Available data:
--- START ---

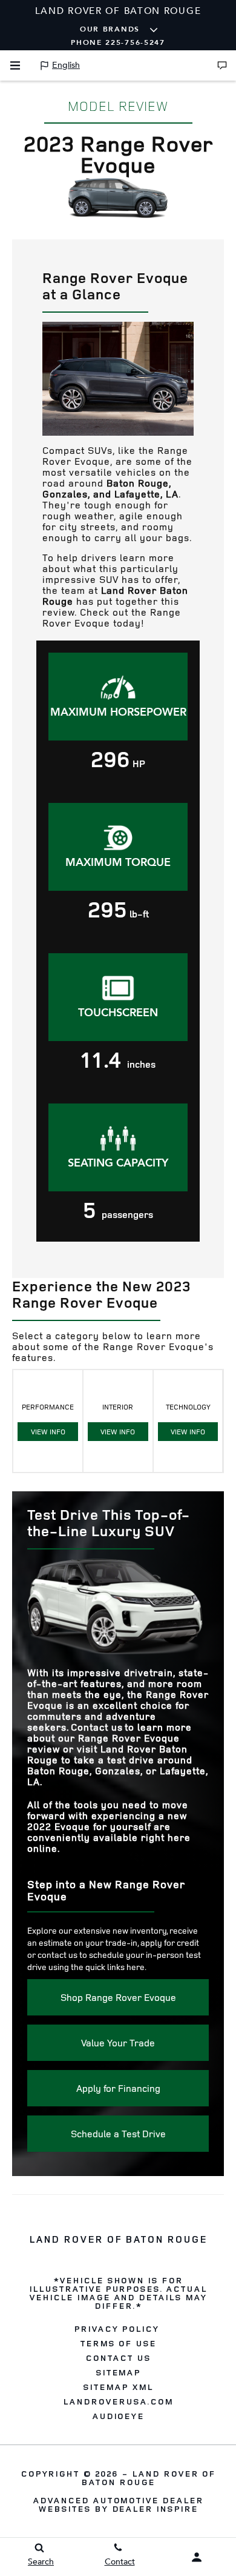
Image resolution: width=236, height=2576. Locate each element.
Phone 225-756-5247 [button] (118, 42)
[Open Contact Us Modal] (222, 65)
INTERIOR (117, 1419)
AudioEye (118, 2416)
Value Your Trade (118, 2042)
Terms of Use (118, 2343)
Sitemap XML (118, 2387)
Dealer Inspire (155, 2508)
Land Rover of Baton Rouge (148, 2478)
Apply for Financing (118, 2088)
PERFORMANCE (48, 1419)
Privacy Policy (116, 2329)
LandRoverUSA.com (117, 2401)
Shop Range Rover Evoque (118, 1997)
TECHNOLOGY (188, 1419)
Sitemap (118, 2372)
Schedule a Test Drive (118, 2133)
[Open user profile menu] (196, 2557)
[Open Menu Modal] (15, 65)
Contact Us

--- END ---

Exercise brief: Whenever a line of the entries contains "Open", it counts toward the total; state that total alone.

Completed exercise: 3